Der betrachtete Zeitrahmen beginnt etwa 2000 v.Chr. mit den Hinweisen zur Ernährung bei den wandernden Nomadenstämmen, den Erzvätern Abraham und Jakob, die ihr Fladenbrot auf heißen Steinen buken und Linseneintopf kochten. Etwa 100 n.Chr. entstanden die letzten neutestamentlichen Texte, in denen wir von den Mahlzeiten der frühen Christen in der Römerzeit erfahren. Wein und Öl, Feigen und Datteln auf dem Tisch, würzige Kräuter auf dem Lammfleisch des Passamahls geben uns einen Eindruck von den Pflanzen in den Nutzgärten Palästinas. In der zweitausendjährigen Zwischenzeit sind Einflüsse ägyptischer Getreideverarbeitung, babylonischer Obstgartenkultur, persischer Gewürze und griechischer Kost in den Texten der Bibel zu finden. Zahlreiche biblische Kochbücher sind heutzutage das Ergebnis der Beschäftigung mit den Nutzpflanzen der Bibel und verhelfen uns zu einer sinnlichen Erfahrung biblischer Lebenswelten.

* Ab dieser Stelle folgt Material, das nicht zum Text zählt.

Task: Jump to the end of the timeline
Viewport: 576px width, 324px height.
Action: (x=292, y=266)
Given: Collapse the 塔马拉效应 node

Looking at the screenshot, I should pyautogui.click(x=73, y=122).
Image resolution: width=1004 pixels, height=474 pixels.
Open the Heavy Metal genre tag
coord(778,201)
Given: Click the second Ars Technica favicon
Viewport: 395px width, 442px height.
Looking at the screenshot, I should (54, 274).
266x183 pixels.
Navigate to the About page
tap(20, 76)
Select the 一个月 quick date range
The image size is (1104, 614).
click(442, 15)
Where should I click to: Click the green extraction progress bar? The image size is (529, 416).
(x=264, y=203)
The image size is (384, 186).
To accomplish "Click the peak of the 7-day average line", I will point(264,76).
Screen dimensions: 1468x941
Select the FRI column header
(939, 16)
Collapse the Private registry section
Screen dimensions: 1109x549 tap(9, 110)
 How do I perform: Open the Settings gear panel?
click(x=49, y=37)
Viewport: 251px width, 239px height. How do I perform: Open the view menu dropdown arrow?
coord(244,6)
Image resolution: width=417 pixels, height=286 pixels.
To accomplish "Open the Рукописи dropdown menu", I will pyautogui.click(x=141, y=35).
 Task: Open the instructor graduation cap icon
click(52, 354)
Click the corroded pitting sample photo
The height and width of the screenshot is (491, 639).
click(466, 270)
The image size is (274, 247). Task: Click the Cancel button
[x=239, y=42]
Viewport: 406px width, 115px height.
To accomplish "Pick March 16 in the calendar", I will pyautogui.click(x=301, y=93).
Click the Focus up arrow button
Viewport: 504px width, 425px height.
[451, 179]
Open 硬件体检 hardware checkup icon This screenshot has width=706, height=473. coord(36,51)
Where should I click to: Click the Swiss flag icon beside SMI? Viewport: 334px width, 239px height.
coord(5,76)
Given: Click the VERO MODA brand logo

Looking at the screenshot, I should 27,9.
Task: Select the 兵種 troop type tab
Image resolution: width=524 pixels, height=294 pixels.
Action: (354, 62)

Frisches Gemüse auf den Tisch!
»Manna, immer nur Manna …«

Manna – immer wieder fasziniert uns die Erzählung von dieser rätselhaften Nahrung, die über Nacht »vom Himmel fiel«, als das erschöpfte Volk der Hebräer in der Wüste vor Hunger zu Mose schrie: »Wären wir doch bei den Fleischtöpfen in Ägypten geblieben!« Mose betet zu Gott und am nächsten Morgen liegt es im Sand, klein, weiß und rund wie Koriandersamen. Es schmeckt süß wie Honig und lässt sich zu Fladenbrot verarbeiten. »Man hu?« (Hebräisch – was ist das?) fragen die Menschen, die mit Moses Karawane unterwegs sind. Bis heute ist das Rätsel ungelöst. Manche Botaniker vermuten darin den zuckerhaltigen Saft der Blätter des Wüstenstrauchs Alhagi maurorum, andere glauben, dass es Ausscheidungen der Schildlaus waren, die das Volk vor dem Hungertod bewahrten.

Nach biblischer Tradition ernährte sich das Volk Gottes auf seiner Wüstenwanderung vierzig Jahre lang hauptsächlich von Manna. So verwundert es nicht, dass sich die Menschen nach frischem Gemüse sehnten. In der Rückschau verklärte sich ihr Blick auf die Mahlzeiten während der Sklavenjahre in Ägypten. Beim Gedanken an die Gurken und Melonen, den Lauch, die Zwiebeln und den Knoblauch der Gärten am Nil lief ihnen das Wasser im Mund zusammen. (4Mose/Numeri 11,1a.4-9)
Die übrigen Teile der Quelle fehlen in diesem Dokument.